This is a cross-post by Marc Goldberg
It started off this morning with a tweet:
Even I rolled my eyes at this one. Of all the massacres and evil perpetrated against Israel I was loath to to hear, talk or learn about one perpetrated by my own. But then, like a fool, I clicked on thewikipedia link anyway and the plot thickened.
On this day in 1956 Israeli Magav (Border Guard) soldiers killed 48 Arab civilians. In all honesty with all the death and massacres that have been endured and perpetrated here in Israel and the Middle East (there’s a far larger one happening as I write these words) one that happened 57 years ago is no more or less likely to elicit anything from me than one that happened 10 years or 100 years ago.
But this one is different.
The legal ruling emanating from the court case surrounding the Kfar Qassim massacre changed the IDF code of conduct forever after. It established a way of viewing orders that gave added weight to thePurity of Arms of the IDF; namely that every soldier has the right, even the duty to refuse to obey an order they find to be an “illegal order”.
This all stems from the concept of a “Superior Order”, a legal defense dealt with in a major way during the Nuremberg Trials. The superior order is where the defendant claims that they were merely following orders in perpetrating their crime and therefore should be absolved of the charges against them. It is the defense adopted by Adolph Eichmann in his trial in Jerusalem. Lieutenant Dohan, commanding the force that murdered the civilians in 1956, used this defense also.

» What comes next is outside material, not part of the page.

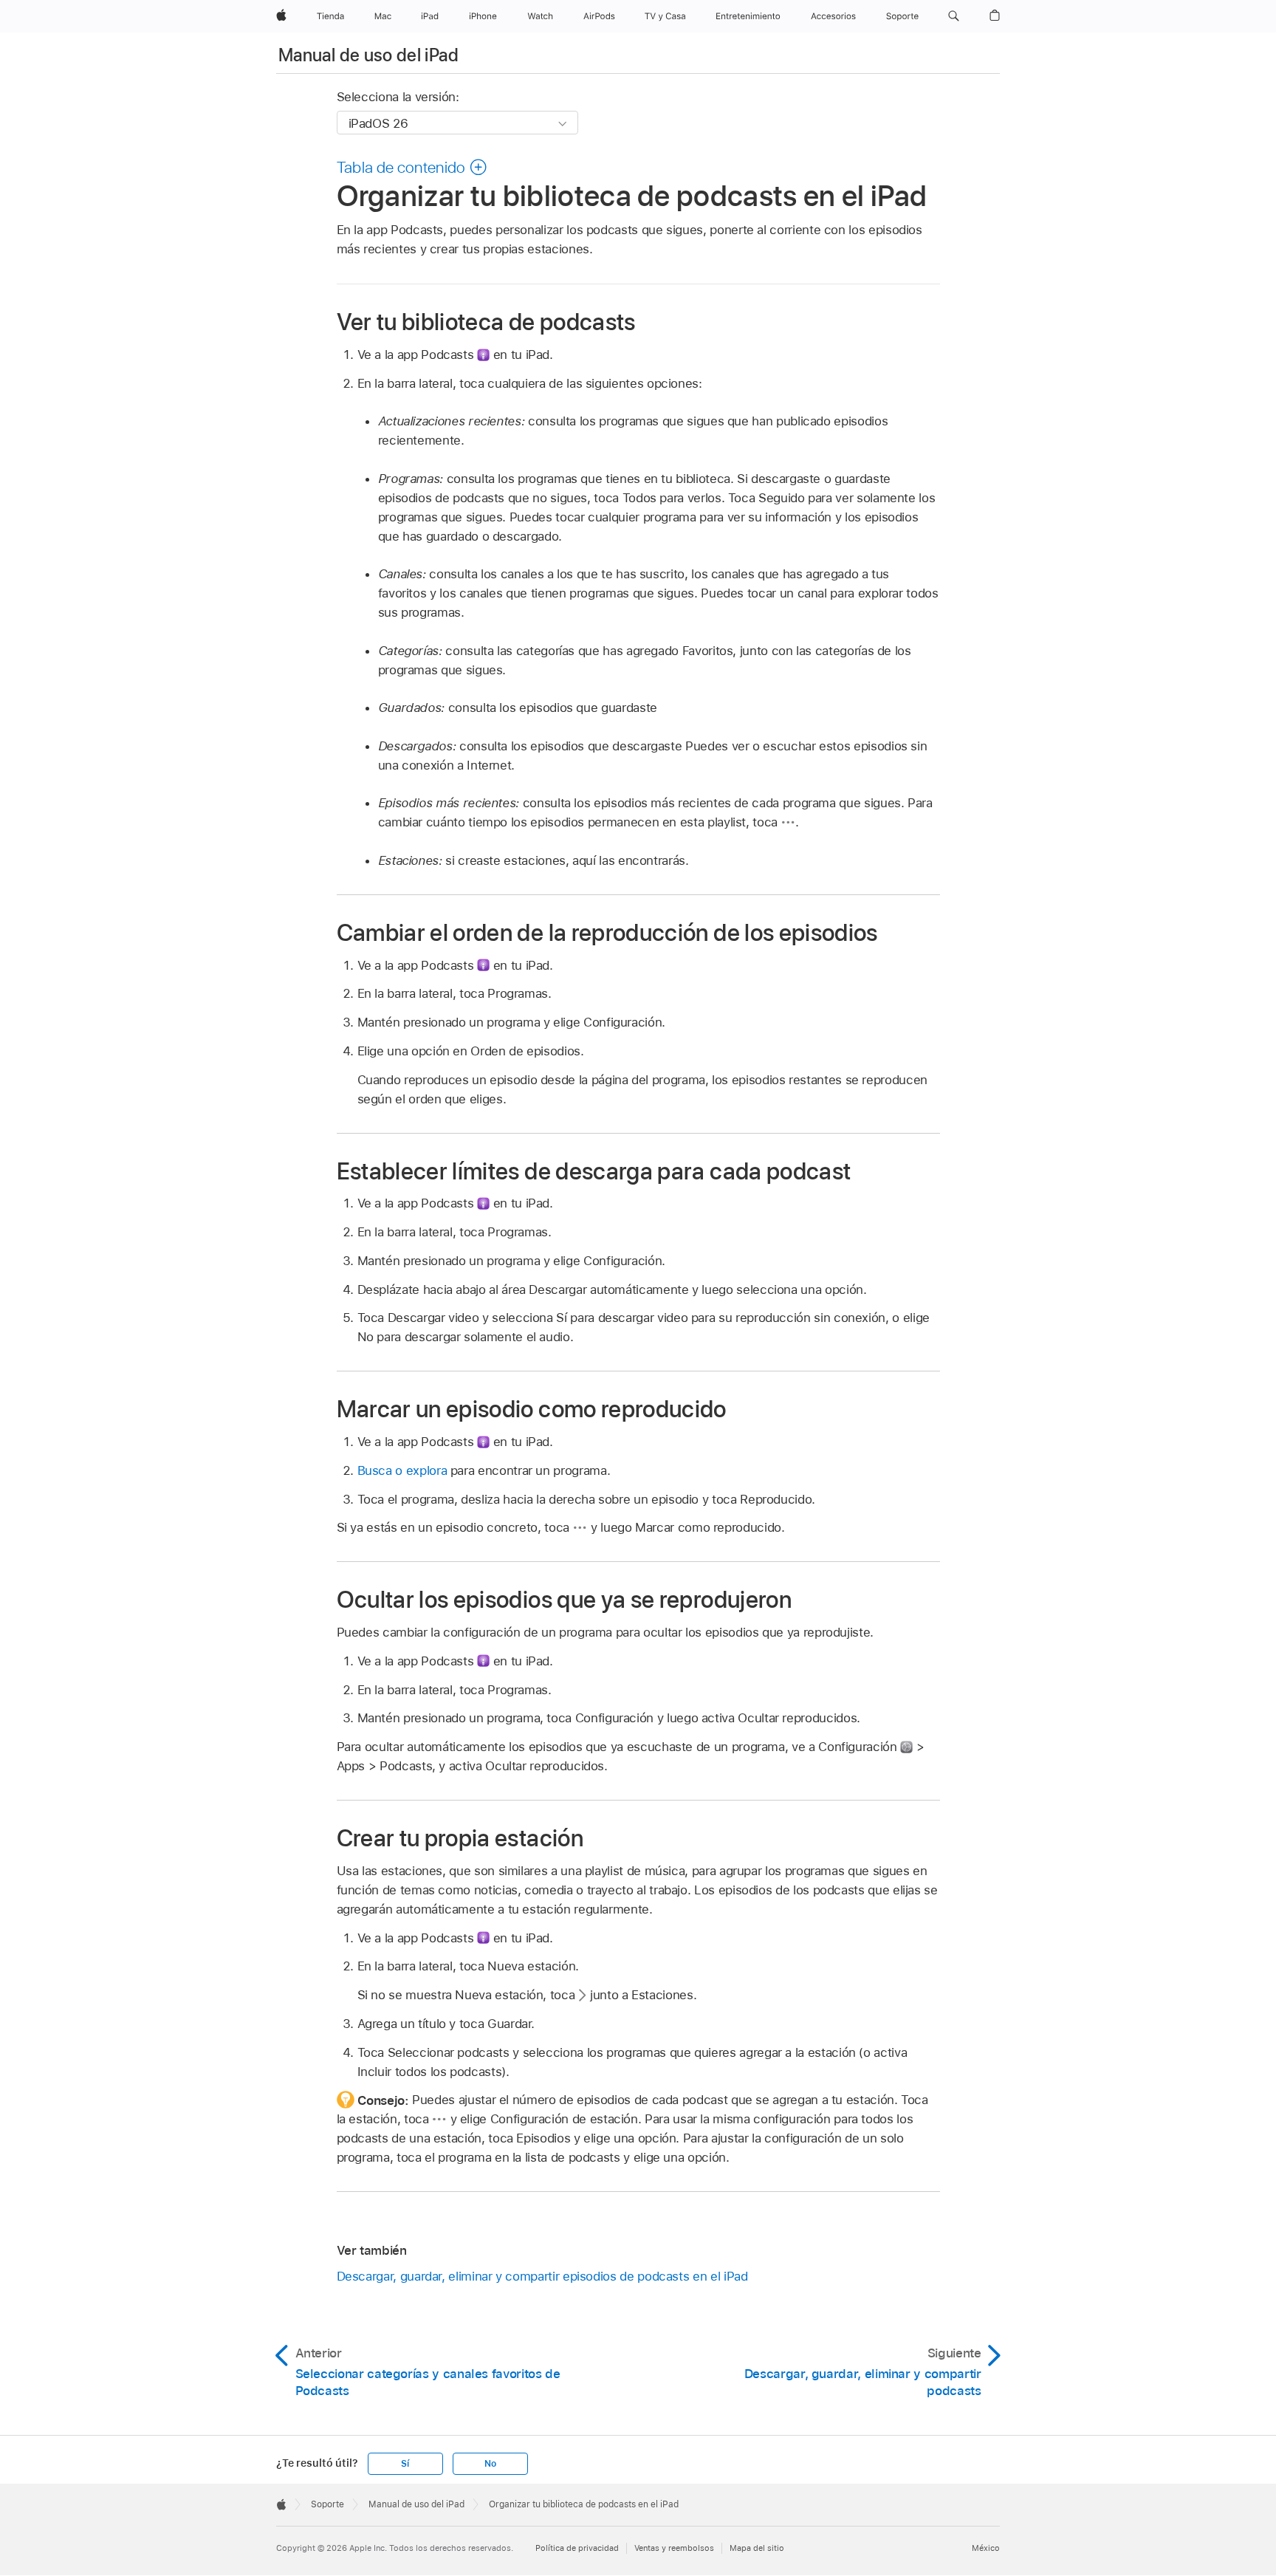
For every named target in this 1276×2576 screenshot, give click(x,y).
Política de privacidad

In the case of the Kfar Qassim massacre the border guards had been ordered to impose a curfew on the residents of the village. The senior officer of the region declared that anyone in breach of curfew should be shot. This was imposed while many residents were working in the fields, upon their return home they were shot out of hand despite having had no idea that such a curfew had been imposed upon them.
In the trial that followed the court ruled that the orders given that were so clearly beyond the pale that the soldier actually was obliged not to follow them but to ignore them. Judge Benjamin Halevy issued a ruling that has reverberated around the world in cases of this kind, he said that;
“The distinguishing mark of a manifestly illegal order is that above such an order should fly, like a black flag, a warning saying: ‘Prohibited!’.
The essence of his words were incorporated into the values of the IDF where they have remained ever since. Halevy went on to be one of the 3 judges at the Eichmann trial and eventually to a seat in the Knesset.
I shudder to think of the number of times I technically could have murdered Palestinians in the West Bank and claimed that I was simply following exactly this curfew order. It was clear to me that the order was there to protect my safety and that common sense and nuance had to be invoked in the enforcement of it.
I have no doubt that Halevy and the sober rationale he produced for seeing the black flag over blanket orders filtered its way through to me serving in the IDF 46 years later and others serving today. Rulings such as this created soldiers who could tell the difference between an order they should obey and one they shouldn’t.
It’s worth remembering just how much blood was shed for this to become a part of the doctrine of the IDF and soldiers who found themselves incapable of distinguishing when they should pull the trigger and when they should not.